Two more details made it robust:
- Split frames. A network read can end in the middle of a frame. The parser returns the unconsumed tail and the caller carries it forward into the next read, so a frame straddling a chunk boundary completes instead of corrupting. (An earlier version cleared the buffer after each batch, which silently dropped that tail - and for a long tool-input delta that produced a different bug: the assembled tool JSON was truncated, the tool never ran, and the turn produced no result.)
- Prelude sanity check. If a length field is absurd (smaller than an empty frame or larger than 8 MB), we cannot resync mid-binary-stream, so we surface what we have and stop cleanly rather than guess.
The parser is a pure function - bytes in, payloads plus tail out - which means it is trivially testable. We pinned the captured 32 KB stream as a fixture and assert the exact behavior at every read-chunk size: 119 of 119 events recovered, zero leftover bytes, and a complete Anthropic event sequence ending in the one event the cutoff bug never reached - message_stop. The assembled output text is the full answer, not a truncated prefix.
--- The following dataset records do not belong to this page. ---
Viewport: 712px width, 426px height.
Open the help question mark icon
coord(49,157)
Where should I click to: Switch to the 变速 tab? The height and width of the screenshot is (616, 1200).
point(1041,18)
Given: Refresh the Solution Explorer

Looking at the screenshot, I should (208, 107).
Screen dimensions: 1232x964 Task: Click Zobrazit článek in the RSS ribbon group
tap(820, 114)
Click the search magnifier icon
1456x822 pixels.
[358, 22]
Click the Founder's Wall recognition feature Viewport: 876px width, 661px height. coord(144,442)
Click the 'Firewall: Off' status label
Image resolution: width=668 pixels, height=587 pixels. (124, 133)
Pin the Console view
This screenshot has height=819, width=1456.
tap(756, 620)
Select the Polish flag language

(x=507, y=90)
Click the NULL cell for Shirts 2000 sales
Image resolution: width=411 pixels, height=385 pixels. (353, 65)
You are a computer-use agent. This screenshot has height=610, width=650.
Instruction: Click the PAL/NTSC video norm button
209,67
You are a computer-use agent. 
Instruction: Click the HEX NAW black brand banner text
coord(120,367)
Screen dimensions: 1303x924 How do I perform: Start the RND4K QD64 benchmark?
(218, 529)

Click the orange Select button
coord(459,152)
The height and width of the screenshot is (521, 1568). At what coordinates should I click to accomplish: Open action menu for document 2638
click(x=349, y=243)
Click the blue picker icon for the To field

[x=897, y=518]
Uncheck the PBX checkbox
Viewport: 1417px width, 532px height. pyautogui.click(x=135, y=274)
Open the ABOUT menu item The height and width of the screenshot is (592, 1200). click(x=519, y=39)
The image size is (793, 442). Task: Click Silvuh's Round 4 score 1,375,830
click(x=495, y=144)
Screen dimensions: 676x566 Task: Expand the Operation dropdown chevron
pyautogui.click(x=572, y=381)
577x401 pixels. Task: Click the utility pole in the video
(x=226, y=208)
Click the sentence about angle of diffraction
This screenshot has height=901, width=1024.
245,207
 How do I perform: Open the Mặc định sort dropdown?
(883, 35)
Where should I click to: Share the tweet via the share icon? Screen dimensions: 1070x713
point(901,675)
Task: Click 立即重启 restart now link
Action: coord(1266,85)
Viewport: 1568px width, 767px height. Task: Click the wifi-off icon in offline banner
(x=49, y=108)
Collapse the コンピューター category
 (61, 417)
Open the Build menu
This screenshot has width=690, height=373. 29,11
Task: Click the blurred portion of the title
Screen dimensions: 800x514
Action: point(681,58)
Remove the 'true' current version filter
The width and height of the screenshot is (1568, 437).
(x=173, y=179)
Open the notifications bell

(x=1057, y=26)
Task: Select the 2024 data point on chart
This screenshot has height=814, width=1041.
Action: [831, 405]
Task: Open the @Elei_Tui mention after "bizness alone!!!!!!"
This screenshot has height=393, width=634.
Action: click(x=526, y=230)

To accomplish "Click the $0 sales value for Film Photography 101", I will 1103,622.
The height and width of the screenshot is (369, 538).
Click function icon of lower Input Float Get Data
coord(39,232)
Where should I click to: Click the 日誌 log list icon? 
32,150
One parser, both Bedrock stream shapes
Bedrock has two streaming surfaces and Foxl uses both. Claude models go through InvokeModel streaming, where the event type is baked inside the base64 payload. Non-Claude models (GLM, Kimi) go through the Converse stream, where the event name - contentBlockDelta and friends - lives in the frame headers instead. The same binary framing wraps both, so the new parser exposes a header-aware variant that decodes the AWS event-stream header block (each header is a length-prefixed name, a type tag, and a value whose width depends on the type) and returns the :event-type alongside the payload. One framing parser, correct for every model on the relay.
The takeaway
The bug was not in Bedrock and not in Claude. It was in the one assumption that a binary stream could be treated as text "well enough" by a brace scanner. It worked in development and in every short test because short responses rarely roll a 0x22 in the wrong place. It broke in production on exactly the responses you most wanted to keep: the long, detailed, code-heavy ones. The lesson we keep relearning is to parse the format you were actually handed, not the one that is convenient - and then nail it down with a fixture captured from the real world, tested at every chunk boundary, so a streaming regression can never sneak back in quietly.
This shipped in v0.3.12 and has been the default path for every relay chat since. If you ever saw a Foxl answer stop mid-thought, that is the byte that did it - and it is gone.